▶ _LISTA DE EXERCÍCIOS_:
a: No texto sobre Bento 16, qual era a posição dele diante da ideia de que a igreja deva aceitar soluções modernas para problemas modernos?
b: Retorne, sem alterações, o trecho do texto sobre Bento 16 que abre com as palavras que contêm "Bento 16 foi" e fecha com "intelectual alemão eurocêntrico.".

▶ _TEXTO SELECIONADO_:
-.-.-
Joseph Ratzinger é um dos maiores teólogos vivos do cristianismo. Como papa Bento 16, fracassou.
Conservador,
um tanto liberal no começo de sua carreira, Bento 16 iniciou seu papado
com um projeto, já em curso quando era a eminência parda intelectual de
João Paulo 2º, de pôr “medida” na herança do Concílio Vaticano 2º,
verdadeira “revolução liberal” na Igreja Católica. Já nos anos 80
atacava a teologia da libertação latino-americana por considerá-la certa
quanto ao carisma profético bíblico de procurar justiça no mundo, mas
errada quanto a assumir o marxismo como ferramenta de realização desta
justiça.
Bento 16 foi
um duro crítico da ideia de que a igreja deva aceitar soluções modernas
para problemas modernos. Nesse sentido, apesar de ter resistido
bravamente, com a idade e a fraqueza que esta implica, acabou por ser um
papa acuado pelas demandas modernas feitas à igreja e por uma
incapacidade de pôr em marcha sua “infantaria”, que nunca aceitou
plenamente seu perfil de intelectual alemão eurocêntrico.
Sua ideia de
igreja é a de um pequeno grupo coeso de crentes, fiéis ao magistério da
igreja (conjunto de normas para condução moral da vida), distante das
“modas moderninhas”.
-.-.-
▶ _DADOS PARA REVISÃO_:
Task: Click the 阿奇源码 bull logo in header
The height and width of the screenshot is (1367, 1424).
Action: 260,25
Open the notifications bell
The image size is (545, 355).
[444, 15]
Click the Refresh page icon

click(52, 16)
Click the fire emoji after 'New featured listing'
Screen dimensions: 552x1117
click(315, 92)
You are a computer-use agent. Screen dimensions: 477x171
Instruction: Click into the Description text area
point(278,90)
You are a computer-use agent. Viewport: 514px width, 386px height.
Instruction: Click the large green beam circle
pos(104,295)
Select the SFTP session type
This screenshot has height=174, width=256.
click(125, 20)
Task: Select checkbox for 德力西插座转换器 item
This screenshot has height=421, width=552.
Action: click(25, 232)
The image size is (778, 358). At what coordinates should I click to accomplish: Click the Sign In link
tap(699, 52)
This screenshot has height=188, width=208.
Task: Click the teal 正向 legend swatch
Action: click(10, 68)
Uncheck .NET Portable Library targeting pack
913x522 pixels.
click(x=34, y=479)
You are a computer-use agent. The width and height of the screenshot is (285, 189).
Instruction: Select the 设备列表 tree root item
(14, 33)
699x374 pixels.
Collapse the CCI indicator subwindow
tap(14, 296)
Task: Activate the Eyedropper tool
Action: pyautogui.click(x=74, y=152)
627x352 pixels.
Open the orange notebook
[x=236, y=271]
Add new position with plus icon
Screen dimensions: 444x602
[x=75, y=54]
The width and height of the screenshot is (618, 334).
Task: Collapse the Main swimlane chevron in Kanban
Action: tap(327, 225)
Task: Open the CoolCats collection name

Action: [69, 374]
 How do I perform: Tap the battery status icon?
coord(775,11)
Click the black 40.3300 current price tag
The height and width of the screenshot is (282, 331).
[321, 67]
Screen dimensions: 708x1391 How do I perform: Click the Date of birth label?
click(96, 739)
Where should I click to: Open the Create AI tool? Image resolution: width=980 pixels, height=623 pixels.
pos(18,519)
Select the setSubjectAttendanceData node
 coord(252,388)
-.-.-
▶ _RESPOSTAS DO EXERCÍCIO_:
a: Ele foi um duro crítico dessa ideia.

b:
Bento 16 foi
um duro crítico da ideia de que a igreja deva aceitar soluções modernas
para problemas modernos. Nesse sentido, apesar de ter resistido
bravamente, com a idade e a fraqueza que esta implica, acabou por ser um
papa acuado pelas demandas modernas feitas à igreja e por uma
incapacidade de pôr em marcha sua “infantaria”, que nunca aceitou
plenamente seu perfil de intelectual alemão eurocêntrico.